Problem description:
Rewrite the records below, replacing every "GUI agent" with "computer-use agent" and keeping everything else the same. Leave the pictures out of your answer.

Collection entries:

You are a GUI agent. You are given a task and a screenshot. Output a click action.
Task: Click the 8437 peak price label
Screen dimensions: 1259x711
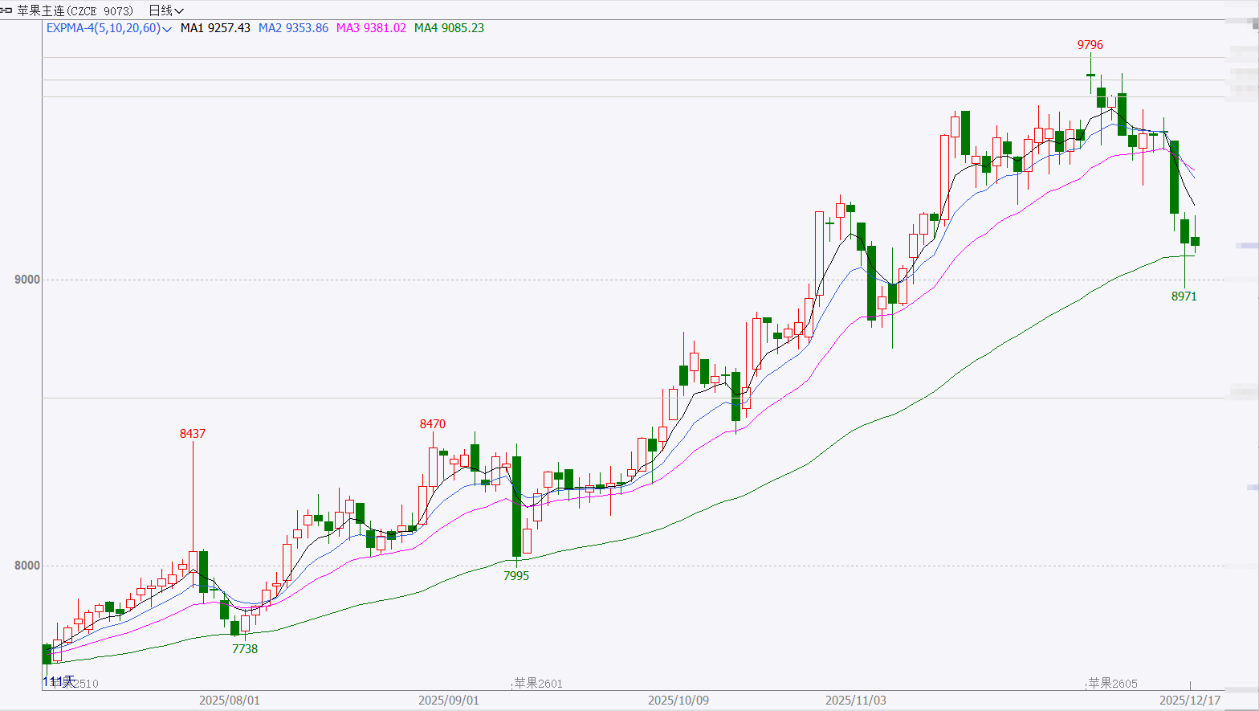coord(193,434)
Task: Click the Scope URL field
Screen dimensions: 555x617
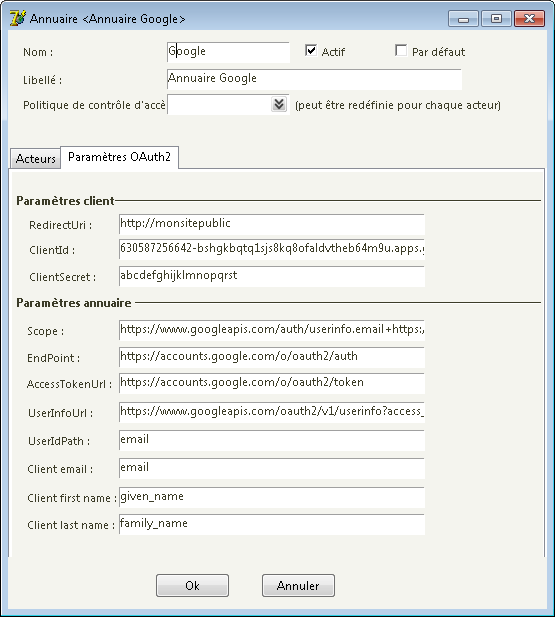Action: [272, 330]
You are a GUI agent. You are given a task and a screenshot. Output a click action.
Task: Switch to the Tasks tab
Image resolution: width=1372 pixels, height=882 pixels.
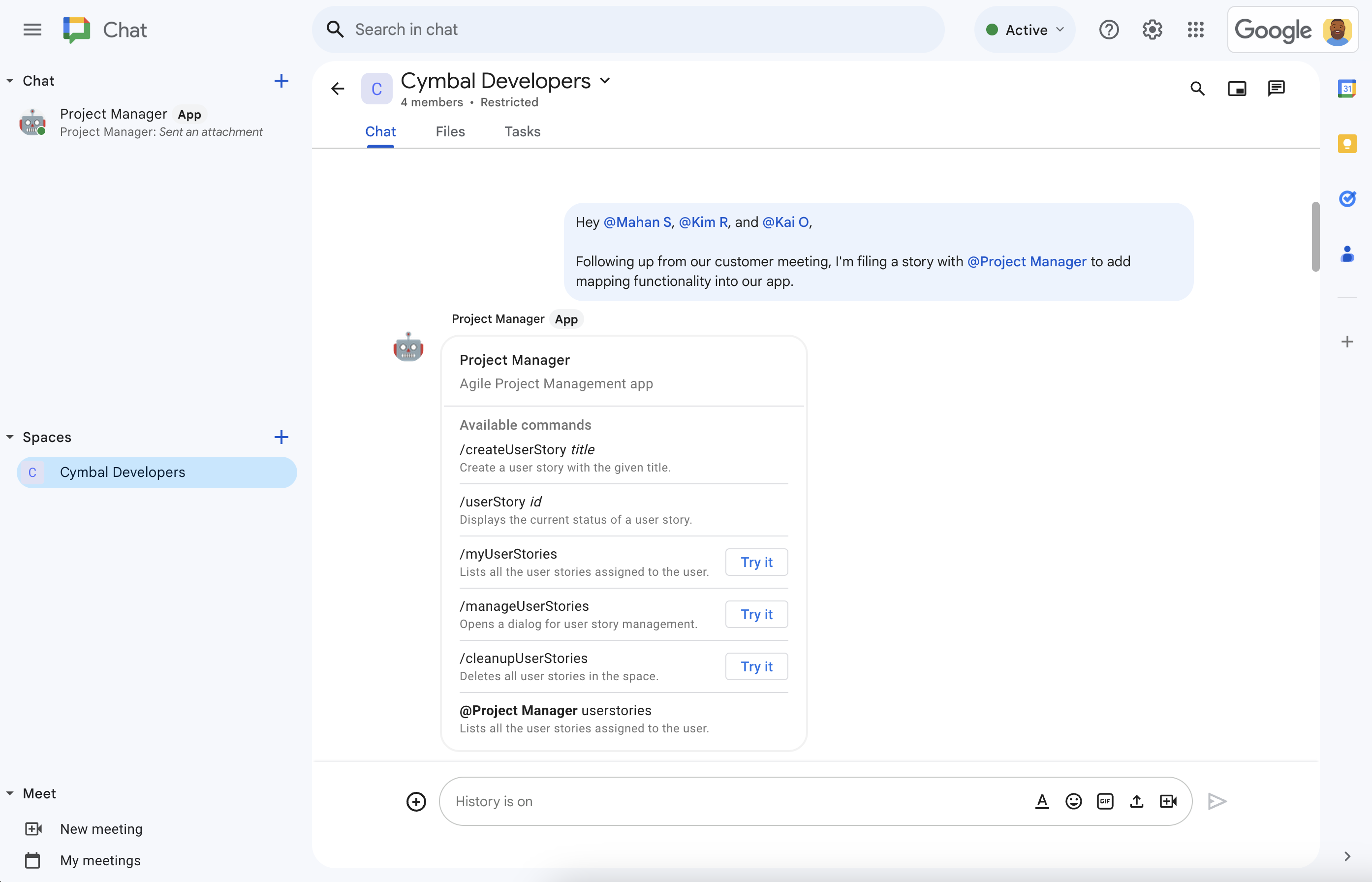pos(521,131)
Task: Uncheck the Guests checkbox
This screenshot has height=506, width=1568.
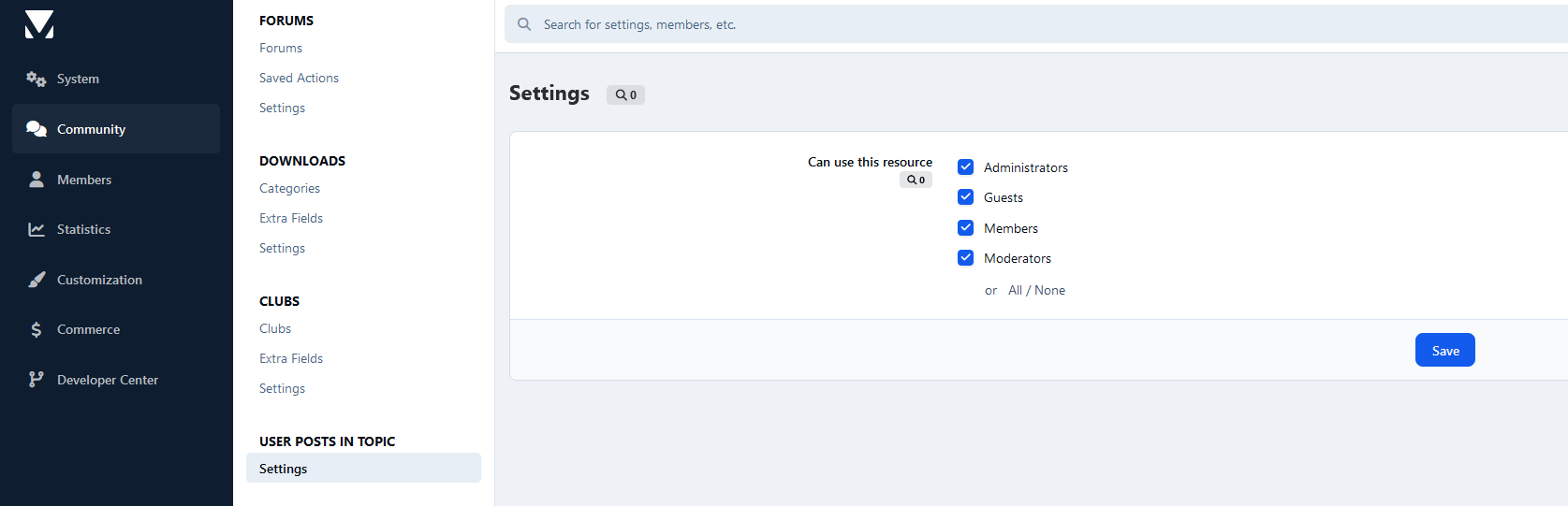Action: coord(965,197)
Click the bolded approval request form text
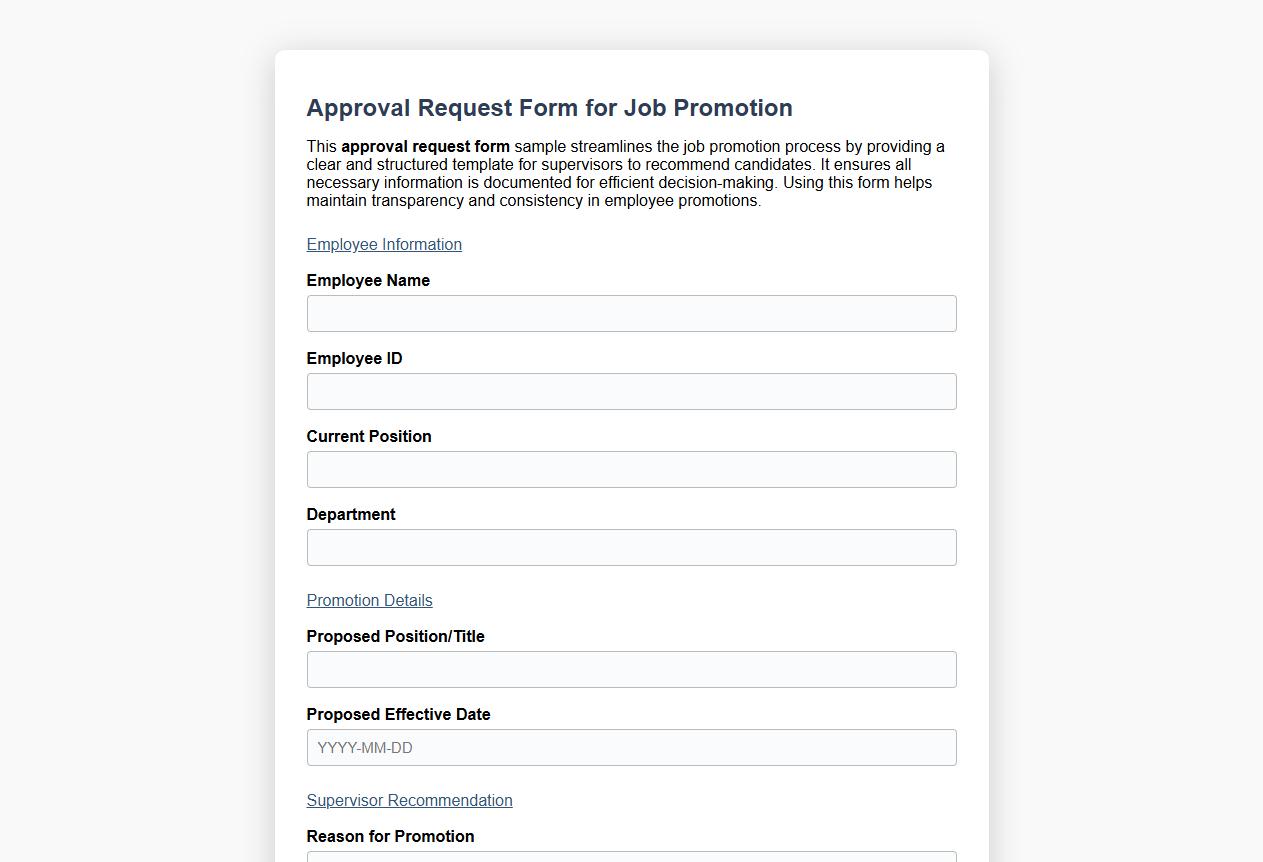 [x=425, y=146]
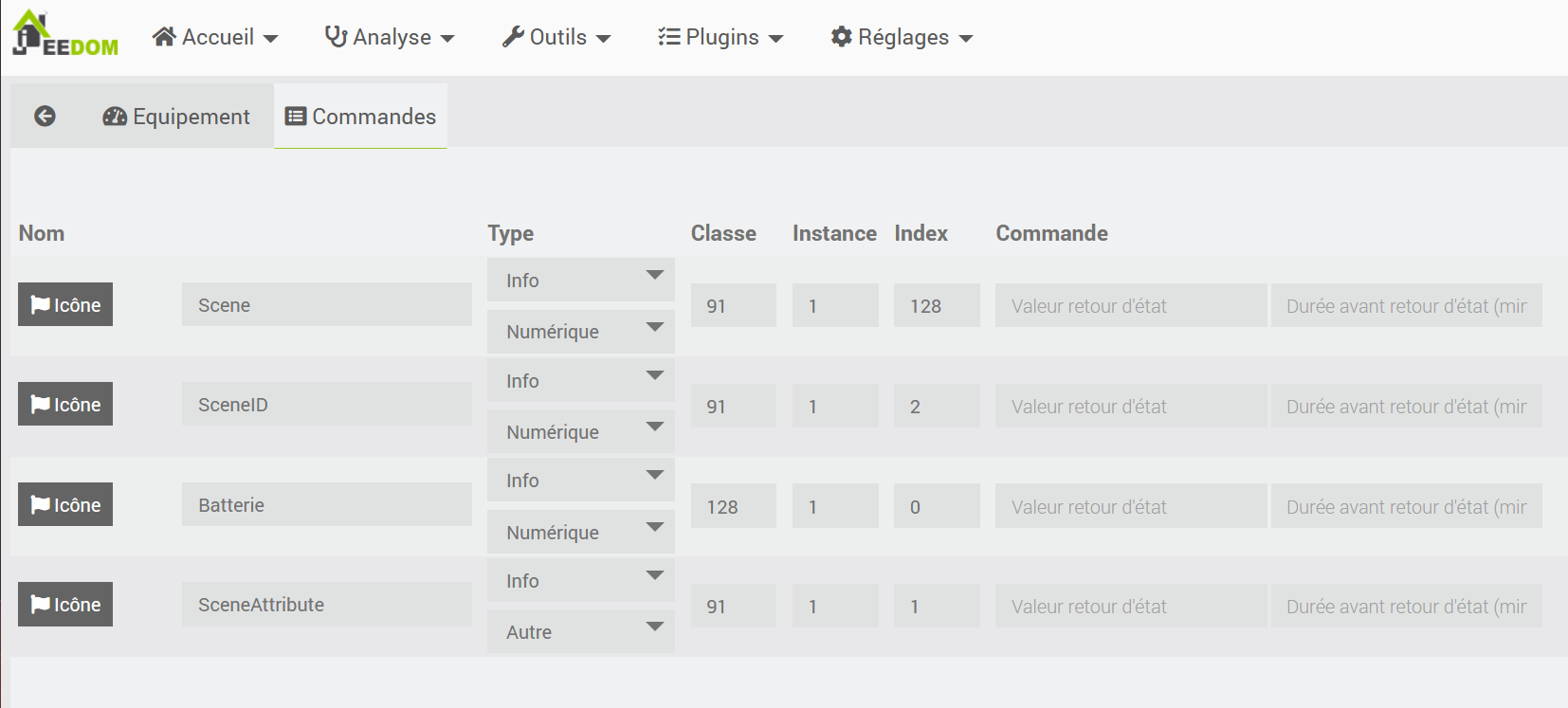Open the Réglages settings menu
Image resolution: width=1568 pixels, height=708 pixels.
click(x=902, y=37)
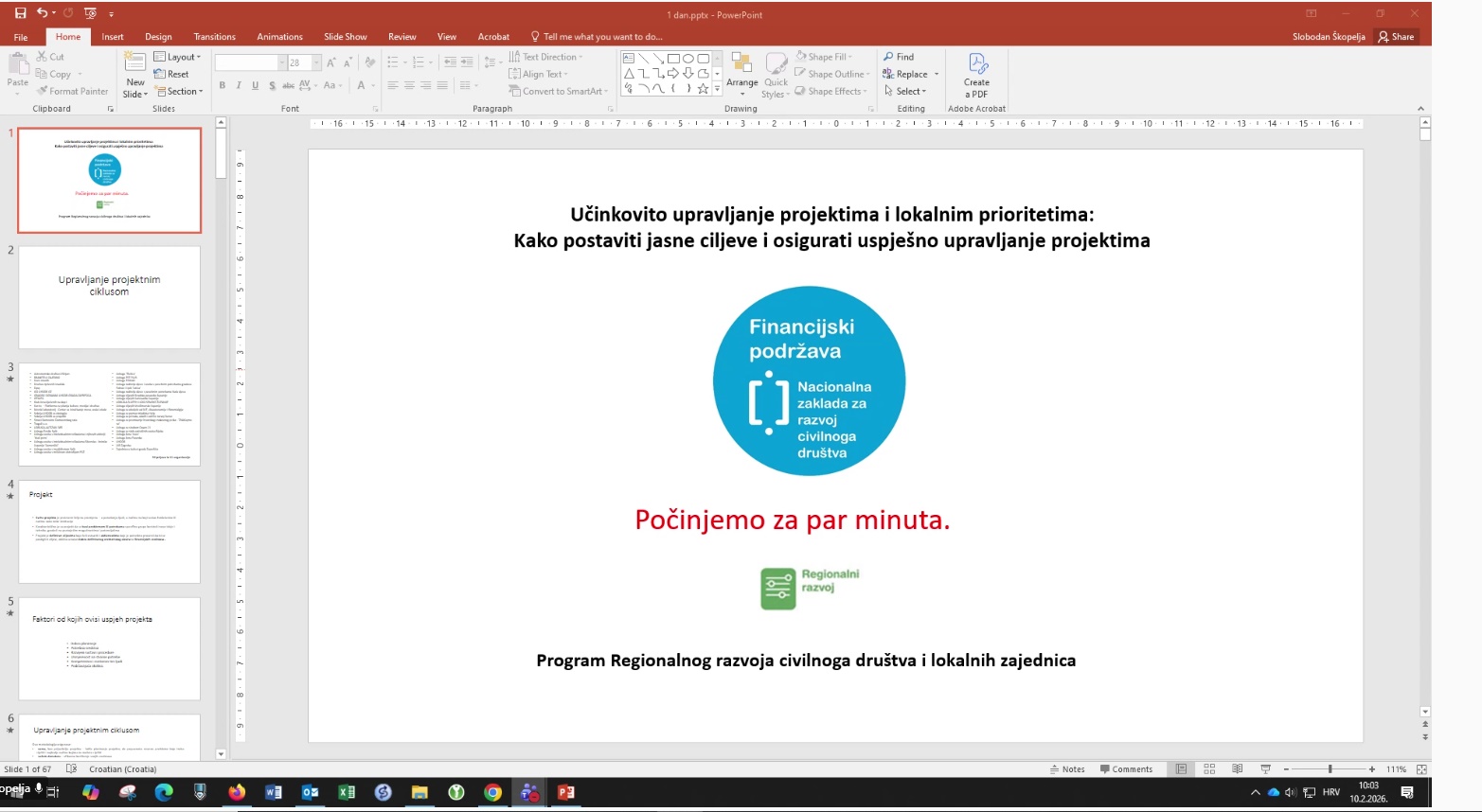Image resolution: width=1482 pixels, height=812 pixels.
Task: Click the Arrange icon in Drawing group
Action: click(741, 74)
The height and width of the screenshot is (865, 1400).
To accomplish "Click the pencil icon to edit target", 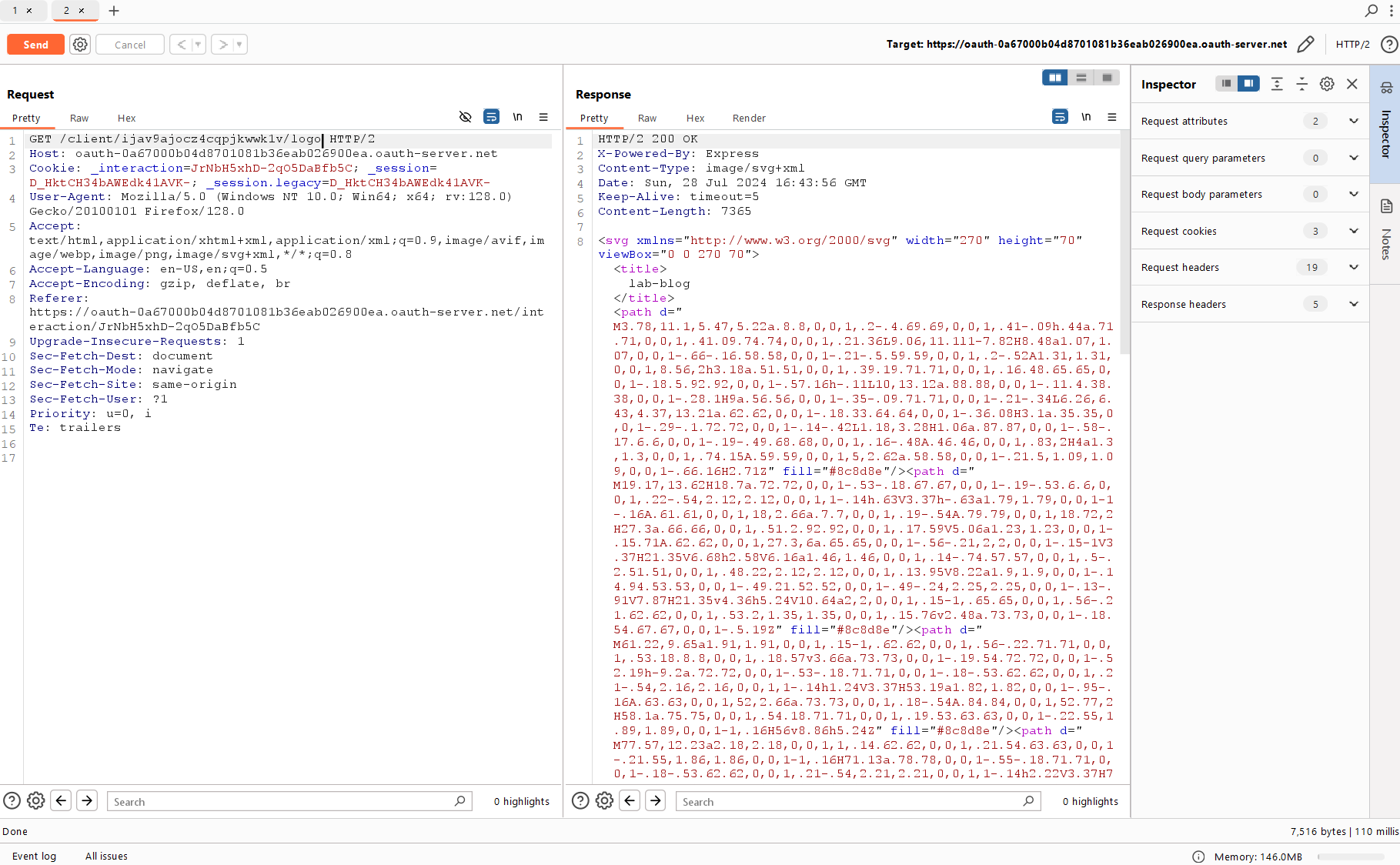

Answer for the task:
You are a computer-use agent. You are given a task and a screenshot. Output a click action.
Task: Click the 8437 peak price label
Screen dimensions: 1259x711
coord(193,434)
Task: Click the Scope URL field
Screen dimensions: 555x617
Action: [272, 330]
You are a computer-use agent. You are given a task and a screenshot. Output a click action.
Task: Switch to the Tasks tab
Image resolution: width=1372 pixels, height=882 pixels.
pos(521,131)
Task: Uncheck the Guests checkbox
This screenshot has height=506, width=1568.
Action: coord(965,197)
Click the bolded approval request form text
 [x=425, y=146]
Open the Réglages settings menu
Image resolution: width=1568 pixels, height=708 pixels.
click(x=902, y=37)
Image resolution: width=1482 pixels, height=812 pixels.
Task: Click the Arrange icon in Drawing group
Action: click(741, 74)
The height and width of the screenshot is (865, 1400).
To accomplish "Click the pencil icon to edit target", 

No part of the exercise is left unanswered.